Al volver al despacho, nos permitió a Wolfe y a mí examinarlo en mano, pero no se apartó mucho de nosotros. Era un sobre de oficio de la, O.R.P., con el membrete: de la oficina, de Nueva York, y su nombre y señas escritos a máquina. En el ángulo llevaba un sello de tres centavos y cinco centímetros a la izquierda había otros cuatro sellos del mismo valor. Debajo estaba escrito a mano con un lápiz azul: «CORREO URGENTE». En el interior había una circular de la O.R.P. impresa en multicopista, de fecha 27 de marzo, que se refería a los precios de tasa del cobre y de los objetos de bronce. Cuando Wolfe se lo hubo devuelto a O’Neill y éste metido en el bolsillo, observé:
– Los empleados de Correos son cada día más negligentes. El sello de la esquina está matado y los otros no.
– ¿Qué? -dijo O’Neill sacando el sobre del bolsillo y mirándolo-. ¿Qué pasa?
– Nada -dijo secamente Wolfe-. Al señor Goodwin le gusta enredar las cosas. No significa nada.
No veía razón alguna para que yo no contribuyese a pasar el tiempo de la espera, y me dolió aquella fea costumbre de Wolfe de hacer estas observaciones personales delante de gente extraña, y sobre todo enemiga. Tenía la boca abierta para contestar, cuando sonó de nuevo la campanilla. Cuando salí a abrir, O’Neill vino también conmigo. Al verle ir y venir, habrían creído ustedes que se estaba entrenando para ordenanza de nuestra casa.
Era el empleado de la «Stenophone». O’Neill le acogió excusándose por haberle estropeado el domingo, no sin aludir al presidente de la Compañía, y yo ayudé a entrar la máquina. No fue cosa de mucho trabajo, porque Wolfe había explicado ya por teléfono que no necesitábamos el equipo grabador. El reproductor no pesaba más de veinte kilos. El empleado lo hizo entrar, empujándolo para que rodase, en la oficina. En menos de cinco minutos estábamos ya todos enterados de su funcionamiento. Luego, como no parecía deseoso de entretenerse, le dejamos marchar. Cuando volví al despacho, después de enseñarle la salida al empleado, Wolfe me miró con cierta expresión de connivencia y prevención y me dijo:
– Archie, si quiere usted traer el sombrero y el abrigo del señor O’Neill… El señor se marcha.

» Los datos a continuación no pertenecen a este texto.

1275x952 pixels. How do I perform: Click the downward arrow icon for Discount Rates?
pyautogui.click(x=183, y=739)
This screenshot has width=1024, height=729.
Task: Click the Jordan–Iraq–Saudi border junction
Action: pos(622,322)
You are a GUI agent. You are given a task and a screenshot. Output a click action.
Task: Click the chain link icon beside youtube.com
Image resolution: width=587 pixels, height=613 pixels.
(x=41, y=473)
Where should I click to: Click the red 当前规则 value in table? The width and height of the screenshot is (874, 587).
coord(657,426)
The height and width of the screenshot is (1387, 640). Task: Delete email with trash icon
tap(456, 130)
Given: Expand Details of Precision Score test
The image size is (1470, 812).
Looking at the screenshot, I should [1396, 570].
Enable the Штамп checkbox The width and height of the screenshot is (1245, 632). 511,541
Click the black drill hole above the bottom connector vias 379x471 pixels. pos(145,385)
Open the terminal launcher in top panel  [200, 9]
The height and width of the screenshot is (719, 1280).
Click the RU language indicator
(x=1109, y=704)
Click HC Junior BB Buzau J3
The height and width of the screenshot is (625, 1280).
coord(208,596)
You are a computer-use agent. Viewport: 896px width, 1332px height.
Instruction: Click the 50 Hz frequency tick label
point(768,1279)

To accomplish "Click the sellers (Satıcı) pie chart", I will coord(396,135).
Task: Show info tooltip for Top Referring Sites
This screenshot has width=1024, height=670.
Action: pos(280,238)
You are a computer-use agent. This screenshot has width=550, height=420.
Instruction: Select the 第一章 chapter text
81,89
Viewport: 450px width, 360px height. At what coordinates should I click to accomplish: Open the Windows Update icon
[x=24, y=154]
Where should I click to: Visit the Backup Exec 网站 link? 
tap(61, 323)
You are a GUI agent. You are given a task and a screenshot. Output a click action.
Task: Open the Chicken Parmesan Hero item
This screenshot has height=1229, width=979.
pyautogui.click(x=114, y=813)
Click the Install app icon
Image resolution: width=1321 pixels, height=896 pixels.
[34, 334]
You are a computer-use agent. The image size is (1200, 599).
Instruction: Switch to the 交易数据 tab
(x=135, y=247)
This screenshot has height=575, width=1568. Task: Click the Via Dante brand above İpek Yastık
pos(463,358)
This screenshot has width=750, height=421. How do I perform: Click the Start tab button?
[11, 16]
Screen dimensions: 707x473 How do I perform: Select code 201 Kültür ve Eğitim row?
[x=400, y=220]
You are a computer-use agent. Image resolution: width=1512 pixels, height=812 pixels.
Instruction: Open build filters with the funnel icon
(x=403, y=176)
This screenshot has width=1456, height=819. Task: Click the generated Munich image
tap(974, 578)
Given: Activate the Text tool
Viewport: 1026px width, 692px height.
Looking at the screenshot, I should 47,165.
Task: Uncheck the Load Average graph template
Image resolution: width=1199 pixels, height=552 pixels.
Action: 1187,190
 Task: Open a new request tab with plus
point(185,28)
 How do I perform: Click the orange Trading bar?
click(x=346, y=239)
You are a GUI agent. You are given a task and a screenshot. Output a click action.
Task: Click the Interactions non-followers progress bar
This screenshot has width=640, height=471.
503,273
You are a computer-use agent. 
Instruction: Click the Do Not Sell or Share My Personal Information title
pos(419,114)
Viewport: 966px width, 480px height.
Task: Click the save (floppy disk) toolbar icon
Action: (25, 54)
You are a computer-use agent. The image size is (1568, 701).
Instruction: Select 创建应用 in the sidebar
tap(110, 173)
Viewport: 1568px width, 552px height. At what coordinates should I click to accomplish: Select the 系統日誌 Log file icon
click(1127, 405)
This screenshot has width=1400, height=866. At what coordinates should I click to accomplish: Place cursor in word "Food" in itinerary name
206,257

O’Neill se lo quedó mirando un instante y luego se echó a reír. O por lo menos articuló un ruido. Luego trató de mirarnos a Wolfe y a mí a la vez.
– Vaya, vaya -dijo de muy mal talante-. ¿Se ha figurado usted que le va a tomar el pelo a Don O’Neill? Yo le puedo asegurar que no lo conseguirá.
– ¡Bah! -respondió Wolfe-. No le he dado a usted palabra de dejarle oír lo que dicen los cilindros. Sería absolutamente incorrecto que un funcionarlo de la A.I.N., escuchase los dictados confidenciales del director de la O.R.P., aun después de haber sido asesinado éste. Hace un rato dijo usted que no tenía confianza en mí. Ahora manifiesta usted sorprenderse de que yo no sea de fiar. Es usted extremadamente inconsecuente. Bien, señor mío, ¿quiere usted salir andando?